§ Activity:
Each record has to be repeated exactly as given.

(Working data Opens)

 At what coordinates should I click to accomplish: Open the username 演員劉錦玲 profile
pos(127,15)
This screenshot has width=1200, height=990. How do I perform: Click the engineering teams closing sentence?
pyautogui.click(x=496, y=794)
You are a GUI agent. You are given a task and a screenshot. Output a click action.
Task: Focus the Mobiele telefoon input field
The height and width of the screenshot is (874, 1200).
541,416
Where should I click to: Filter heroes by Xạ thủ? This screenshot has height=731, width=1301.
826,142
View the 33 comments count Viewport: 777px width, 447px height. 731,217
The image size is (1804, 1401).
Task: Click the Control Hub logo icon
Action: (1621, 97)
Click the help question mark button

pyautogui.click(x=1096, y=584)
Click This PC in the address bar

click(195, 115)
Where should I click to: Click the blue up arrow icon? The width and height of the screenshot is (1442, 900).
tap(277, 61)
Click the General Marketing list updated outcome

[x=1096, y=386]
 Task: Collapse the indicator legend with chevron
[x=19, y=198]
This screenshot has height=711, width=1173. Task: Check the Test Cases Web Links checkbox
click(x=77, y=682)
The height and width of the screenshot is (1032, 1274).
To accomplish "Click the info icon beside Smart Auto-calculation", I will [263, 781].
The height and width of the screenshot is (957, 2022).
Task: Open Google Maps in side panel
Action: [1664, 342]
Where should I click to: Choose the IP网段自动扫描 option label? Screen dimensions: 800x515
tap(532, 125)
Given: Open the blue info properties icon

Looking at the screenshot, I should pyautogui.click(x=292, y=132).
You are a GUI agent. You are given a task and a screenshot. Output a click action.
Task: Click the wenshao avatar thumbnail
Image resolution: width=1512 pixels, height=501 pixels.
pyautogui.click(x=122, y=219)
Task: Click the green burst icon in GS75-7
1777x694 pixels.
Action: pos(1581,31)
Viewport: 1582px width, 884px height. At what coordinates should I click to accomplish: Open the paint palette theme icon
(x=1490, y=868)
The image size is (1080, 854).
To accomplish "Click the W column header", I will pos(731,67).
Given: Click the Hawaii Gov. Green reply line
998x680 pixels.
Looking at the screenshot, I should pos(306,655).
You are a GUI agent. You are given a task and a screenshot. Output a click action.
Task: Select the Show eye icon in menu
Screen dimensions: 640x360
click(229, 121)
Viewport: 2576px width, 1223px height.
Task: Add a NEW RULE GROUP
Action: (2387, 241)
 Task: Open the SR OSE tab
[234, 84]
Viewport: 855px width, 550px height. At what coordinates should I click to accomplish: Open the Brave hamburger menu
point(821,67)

(Working data Closes)

§ Answer box:
 At what coordinates should I click to accomplish: Open the username 演員劉錦玲 profile
pos(127,15)
This screenshot has width=1200, height=990. How do I perform: Click the engineering teams closing sentence?
pyautogui.click(x=496, y=794)
You are a GUI agent. You are given a task and a screenshot. Output a click action.
Task: Focus the Mobiele telefoon input field
The height and width of the screenshot is (874, 1200).
541,416
Where should I click to: Filter heroes by Xạ thủ? This screenshot has height=731, width=1301.
826,142
View the 33 comments count Viewport: 777px width, 447px height. 731,217
The image size is (1804, 1401).
Task: Click the Control Hub logo icon
Action: (1621, 97)
Click the help question mark button

pyautogui.click(x=1096, y=584)
Click This PC in the address bar

click(195, 115)
Where should I click to: Click the blue up arrow icon? The width and height of the screenshot is (1442, 900).
tap(277, 61)
Click the General Marketing list updated outcome

[x=1096, y=386]
 Task: Collapse the indicator legend with chevron
[x=19, y=198]
This screenshot has height=711, width=1173. Task: Check the Test Cases Web Links checkbox
click(x=77, y=682)
The height and width of the screenshot is (1032, 1274).
To accomplish "Click the info icon beside Smart Auto-calculation", I will [263, 781].
The height and width of the screenshot is (957, 2022).
Task: Open Google Maps in side panel
Action: [1664, 342]
Where should I click to: Choose the IP网段自动扫描 option label? Screen dimensions: 800x515
tap(532, 125)
Given: Open the blue info properties icon

Looking at the screenshot, I should pyautogui.click(x=292, y=132).
You are a GUI agent. You are given a task and a screenshot. Output a click action.
Task: Click the wenshao avatar thumbnail
Image resolution: width=1512 pixels, height=501 pixels.
pyautogui.click(x=122, y=219)
Task: Click the green burst icon in GS75-7
1777x694 pixels.
Action: pos(1581,31)
Viewport: 1582px width, 884px height. At what coordinates should I click to accomplish: Open the paint palette theme icon
(x=1490, y=868)
The image size is (1080, 854).
To accomplish "Click the W column header", I will pos(731,67).
Given: Click the Hawaii Gov. Green reply line
998x680 pixels.
Looking at the screenshot, I should pos(306,655).
You are a GUI agent. You are given a task and a screenshot. Output a click action.
Task: Select the Show eye icon in menu
Screen dimensions: 640x360
click(229, 121)
Viewport: 2576px width, 1223px height.
Task: Add a NEW RULE GROUP
Action: (2387, 241)
 Task: Open the SR OSE tab
[234, 84]
Viewport: 855px width, 550px height. At what coordinates should I click to accomplish: Open the Brave hamburger menu
point(821,67)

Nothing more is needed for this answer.